Start of Supplied passage

Lemmas about group actions on big operators

This file contains results about two kinds of actions:

• sums over DistribSMul: r • ∑ x ∈ s, f x = ∑ x ∈ s, r • f x
• products over MulDistribMulAction (with primed name): r • ∏ x ∈ s, f x = ∏ x ∈ s, r • f x
• products over SMulCommClass (with unprimed name): b ^ s.card • ∏ x ∈ s, f x = ∏ x ∈ s, b • f x

Note that analogous lemmas for Modules like Finset.sum_smul appear in other files.

End of Supplied passage
Start of Dataset content

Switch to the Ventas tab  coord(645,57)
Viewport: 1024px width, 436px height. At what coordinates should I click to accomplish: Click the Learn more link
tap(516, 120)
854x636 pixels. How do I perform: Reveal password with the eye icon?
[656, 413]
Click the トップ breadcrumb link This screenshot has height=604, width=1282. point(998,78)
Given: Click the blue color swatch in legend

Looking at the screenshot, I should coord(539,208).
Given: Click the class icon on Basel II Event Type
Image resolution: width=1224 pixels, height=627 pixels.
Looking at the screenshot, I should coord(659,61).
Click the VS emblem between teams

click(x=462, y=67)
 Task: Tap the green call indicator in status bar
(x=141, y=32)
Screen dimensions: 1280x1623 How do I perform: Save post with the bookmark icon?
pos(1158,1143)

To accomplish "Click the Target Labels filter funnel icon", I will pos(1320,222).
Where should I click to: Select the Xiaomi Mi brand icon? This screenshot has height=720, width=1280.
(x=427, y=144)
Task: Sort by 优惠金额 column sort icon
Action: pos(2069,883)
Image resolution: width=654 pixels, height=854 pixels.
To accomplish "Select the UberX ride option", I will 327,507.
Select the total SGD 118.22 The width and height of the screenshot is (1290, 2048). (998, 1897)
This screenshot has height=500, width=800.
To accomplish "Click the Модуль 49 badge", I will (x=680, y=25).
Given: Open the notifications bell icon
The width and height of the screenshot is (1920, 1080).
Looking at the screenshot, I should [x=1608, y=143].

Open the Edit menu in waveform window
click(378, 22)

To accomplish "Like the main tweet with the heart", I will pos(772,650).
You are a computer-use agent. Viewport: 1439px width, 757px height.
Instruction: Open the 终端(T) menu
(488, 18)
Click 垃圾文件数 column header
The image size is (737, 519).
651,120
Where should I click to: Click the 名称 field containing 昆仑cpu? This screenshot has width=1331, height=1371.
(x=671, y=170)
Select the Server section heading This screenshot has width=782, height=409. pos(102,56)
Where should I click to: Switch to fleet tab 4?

End of Dataset content

Objectives -
a - Translate this sentence from the big-operators text into Spanish: "Note that analogous lemmas for Modules like Finset.sum_smul appear in other files."
b - In the big-operators text, list every class name that follows the word "over" in the bulleted lines.
c - Retype the big-operators text between "Lemmas about group" and "in other files.", inclusive.

Outputs in order -
a - Tenga en cuenta que los lemas análogos para Modules, como Finset.sum_smul, aparecen en otros archivos.

b -
DistribSMul
MulDistribMulAction
SMulCommClass

c -
Lemmas about group actions on big operators

This file contains results about two kinds of actions:

• sums over DistribSMul: r • ∑ x ∈ s, f x = ∑ x ∈ s, r • f x
• products over MulDistribMulAction (with primed name): r • ∏ x ∈ s, f x = ∏ x ∈ s, r • f x
• products over SMulCommClass (with unprimed name): b ^ s.card • ∏ x ∈ s, f x = ∏ x ∈ s, b • f x

Note that analogous lemmas for Modules like Finset.sum_smul appear in other files.